According to the experiments conducted for the American Psychological Association article it has found that people can actually tell the difference between a child’s art piece and a professional artist piece. There is clear intentional movement between a professional artistic piece that won’t show in a child’s piece.
Art is often used to accelerate other fields of education, but does it have to? According to American Psychological Association, art is proven to not boost any educational fields but that should be no reason to discredit it. Art is much more important on its own. It is its own entity, so it should be seen as so.
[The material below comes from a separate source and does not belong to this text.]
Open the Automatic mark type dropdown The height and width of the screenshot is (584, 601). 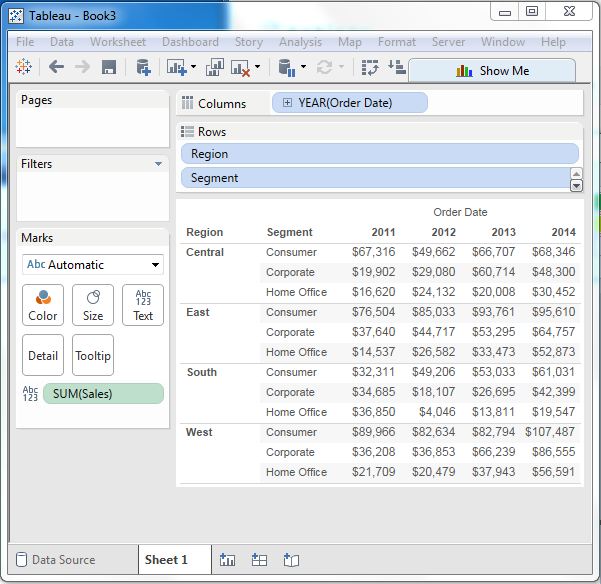tap(155, 265)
Art can range from drawing cartoons, digital art, painting, printmaking, sculpting, risography, music, dance, and the list goes on. Each one is different from one another but they are all used to create conversations and impact the way we see things.
There is a direct line for students who are achieving so much in the studies of arts.
As a student who is not in the direct line of art but rather is currently majoring in the field of sociology with a minor in urban studies, transfer student Tariq Jacobs has decided to work on campus at the Associated Students Art Gallery because he believes it coincides with his major.
“Immersing myself in art galleries and seeing people expression through their perspective and their cultural views, it allows me to gain more knowledge about the world and societies inside of them, which coincides with my major,” said Jacobs.
Art can be something we choose to follow or create in order to make a statement. Then these statements that were intentional or an outline of history make their way into the classroom because the art is a visual addition to lectures. Students like Ada Reyes, a Latinx Studies major with a minor in Race and Resistance find the conversation of art within the classroom at SF State a teaching method that goes hand in hand.
“For Latinx studies and Race and Resistance studies I feel like when we look at art it’s always documenting our experience and I feel like that is already resistance,” said Reyes, a poet and student. “So, my art is resistance and the reason why I am in my studies is to continue documenting everyone’s experiences and showing the true representation of ourselves.”
Struggling artist Tirajini Patel had a more complicated route than most students.
“My parents are immigrants who’ve moved here to create a better life for me. I grew up on survival, in a two bedroom apartment with nine people so my family didn’t see art as a career and for a long time I didn’t either,” said Patel.
She was unaware of the whole art world. Art wasn’t something Patel’s parents understood initially, and there is a lot of pressure for her to be successful. She put pressure on herself. Art is risky and it’s a gamble. There’s a chance you’ll be struggling for the rest of your life so she “played” it safe and became an accounting major and worked in the government. Patel’s parents were happy with her being on the “right path”.
However she found herself miserable and it was affecting other areas in her life. She started staying in more, keeping things to herself, even looking for excuses to skip work or school.
“I said to myself ‘This is going to be the rest of my life. Can I even do this?’ So one day I researched the type of jobs you can get in the arts and pay, it gave me confidence that I can make it without going the standard American dream path I was headed,” said Patel.
They say that families come around when they see the heart of the child working together and that’s definitely what happened for Patel. She was a student of accounting, math, “hard-working”. Seeing her art made her proud and therefore it made her parents proud way later on after she had to define the difficulty with them.
“I left my university[Sacramento State] and took art classes at the community college. I know my parents weren’t too keen on that,” said Patel. “Their dream for me is to graduate and definitely not in the arts. I decided to stay at my job to keep them satisfied for now. But while taking those classes a fire sparked and I knew I had to work to cover up for lost time.”
Not only does art let you expand your mind, but it allows students to express what is lingering within. Visual art represents a powerful resource for one’s mental and physical well-being. However, little is known about the underlying effects at the neural level.
In Germany they conducted a study that allows the brain to react in a different way when sculpting a piece. The study showed that the functional connectivity in the group was related to psychological resilience (i.e., stress resistance). Their findings were the first to demonstrate the neural effects of visual art production on psychological resilience in adulthood.
At the University College London, professor Semir Zeki, chair in Neuroaesthetics, conducted experiments that showed an increase of blood flow in certain parts of the brain while viewing beautiful pieces of art. The approximately 10 percent increase of blood flow in this art experiment compares to the equivalent to gazing at a loved one.
While it has been shown that art doesn’t help students get better in other educational fields, the positive effects it has on our brains shouldn’t be ignored.